---------- SOURCE DOCUMENT ----------
DISTRIBUTED WORKFLOWS
       After the last section, you should know how to manage topics. In general, you will not be the only
       person working on the project, so you will have to share your work.

       Roughly speaking, there are two important workflows: merge and patch. The important difference is
       that the merge workflow can propagate full history, including merges, while patches cannot. Both
       workflows can be used in parallel: in git.git, only subsystem maintainers use the merge workflow,
       while everyone else sends patches.

       Note that the maintainer(s) may impose restrictions, such as "Signed-off-by" requirements, that all
       commits/patches submitted for inclusion must adhere to. Consult your project's documentation for more
       information.

   Merge workflow
       The merge workflow works by copying branches between upstream and downstream. Upstream can merge
       contributions into the official history; downstream base their work on the official history.

       There are three main tools that can be used for this:

           git-push(1) copies your branches to a remote repository, usually to one that can be read by all
           involved parties;

           git-fetch(1) that copies remote branches to your repository; and

           git-pull(1) that does fetch and merge in one go.

       Note the last point. Do not use git pull unless you actually want to merge the remote branch.

       Getting changes out is easy:

       Example 10. Push/pull: Publishing branches/topics

       git push <remote> <branch> and tell everyone where they can fetch from.

       You will still have to tell people by other means, such as mail. (Git provides the git-request-pull(1) git-requestpull(1)
       pull(1) to send preformatted pull requests to upstream maintainers to simplify this task.)

       If you just want to get the newest copies of the integration branches, staying up to date is easy
       too:

       Example 11. Push/pull: Staying up to date

       Use git fetch <remote> or git remote update to stay up to date.

       Then simply fork your topic branches from the stable remotes as explained earlier.

       If you are a maintainer and would like to merge other people's topic branches to the integration
       branches, they will typically send a request to do so by mail. Such a request looks like

           Please pull from
               <url> <branch>


       In that case, git pull can do the fetch and merge in one go, as follows.
----------
### BRIEF 1:
According to the passage on distributed workflows, why should git pull be avoided unless one actually intends to merge the remote branch? Answer in one to three sentences.
### BRIEF 2:
Reproduce, word for word, the stretch of the passage on distributed workflows from "git-push(1) copies your" through "merge in one go.".
The data that follow are not required for this work.
---------- SUPPLIED INFORMATION ----------
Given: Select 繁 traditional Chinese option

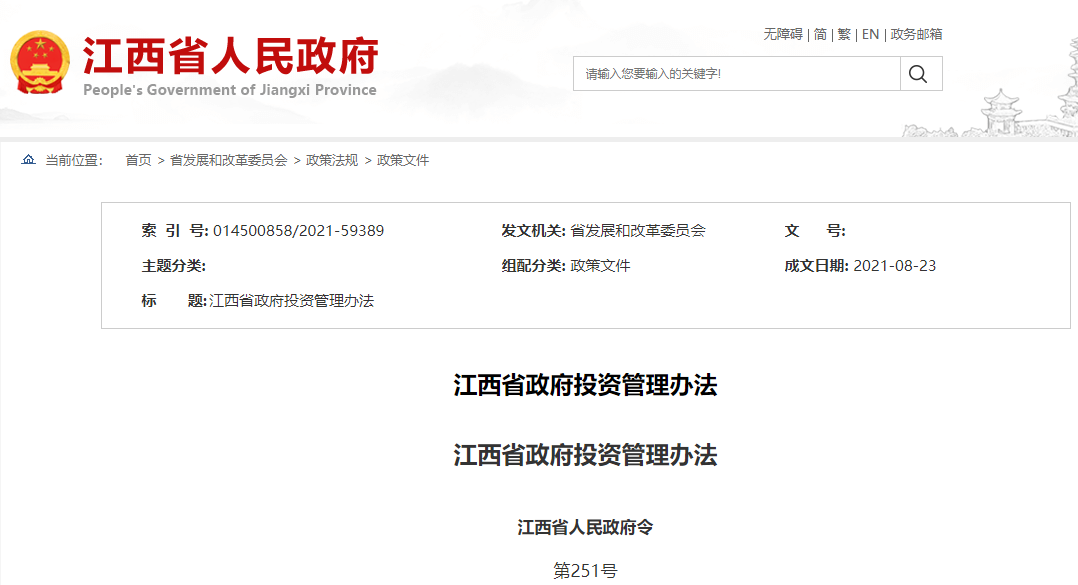Looking at the screenshot, I should point(843,34).
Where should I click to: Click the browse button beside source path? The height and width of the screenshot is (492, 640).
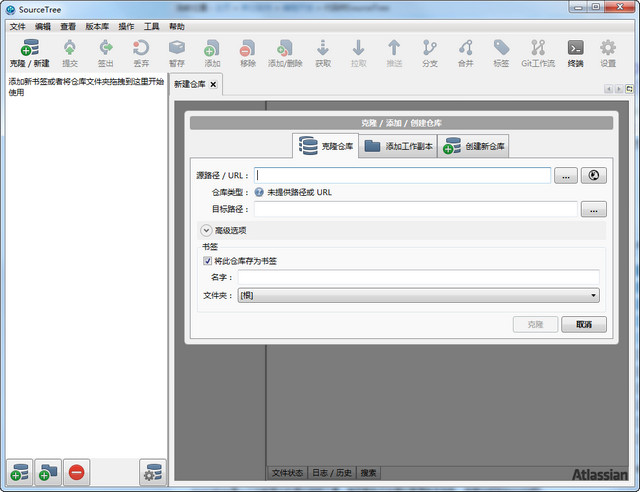click(x=565, y=175)
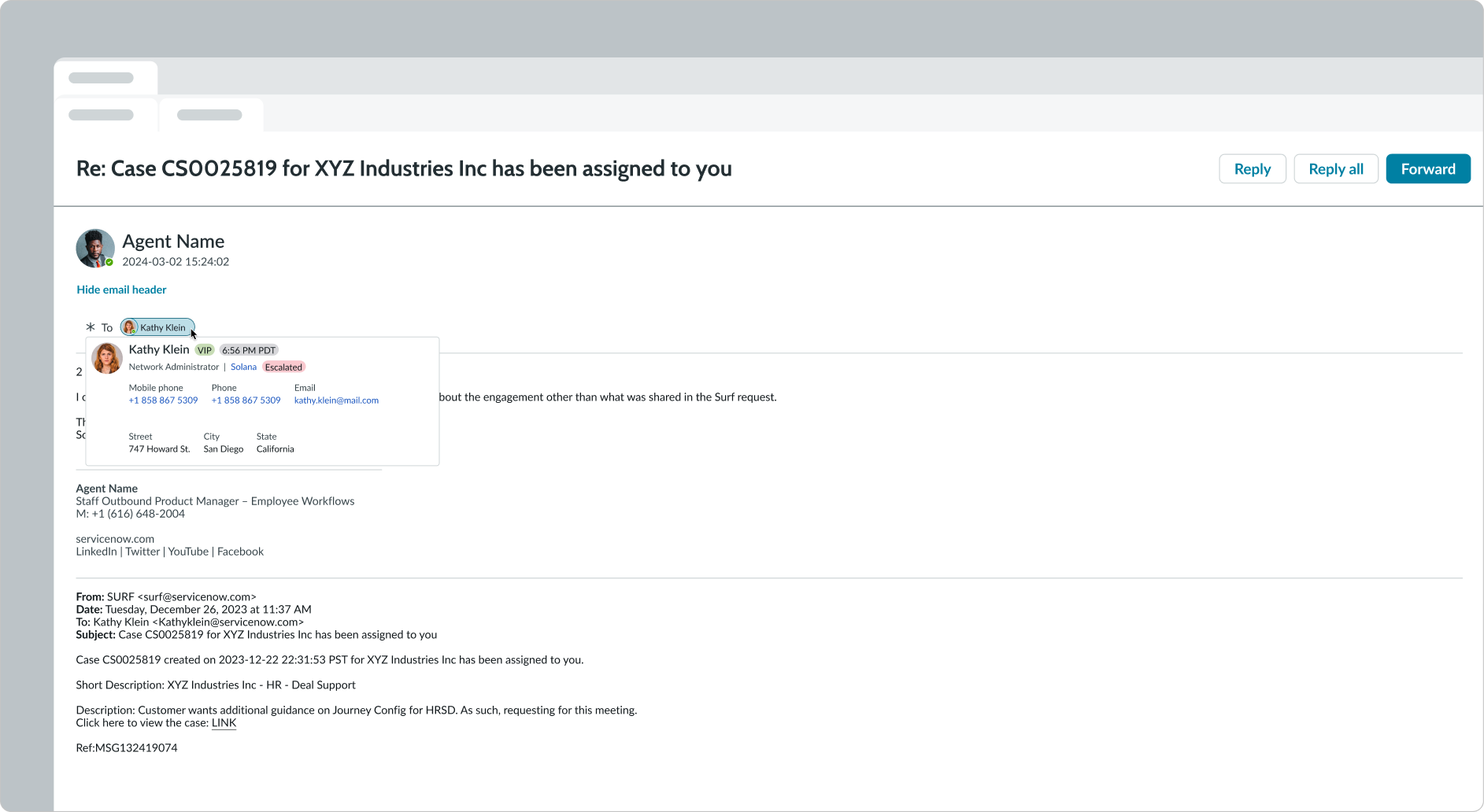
----------
### TASK SOLUTION 1:
The passage warns against git pull in that case because git pull performs the fetch and the merge in one go. If one only wants the remote branches copied without merging, git fetch does that.

### TASK SOLUTION 2:
git-push(1) copies your branches to a remote repository, usually to one that can be read by all
           involved parties;

           git-fetch(1) that copies remote branches to your repository; and

           git-pull(1) that does fetch and merge in one go.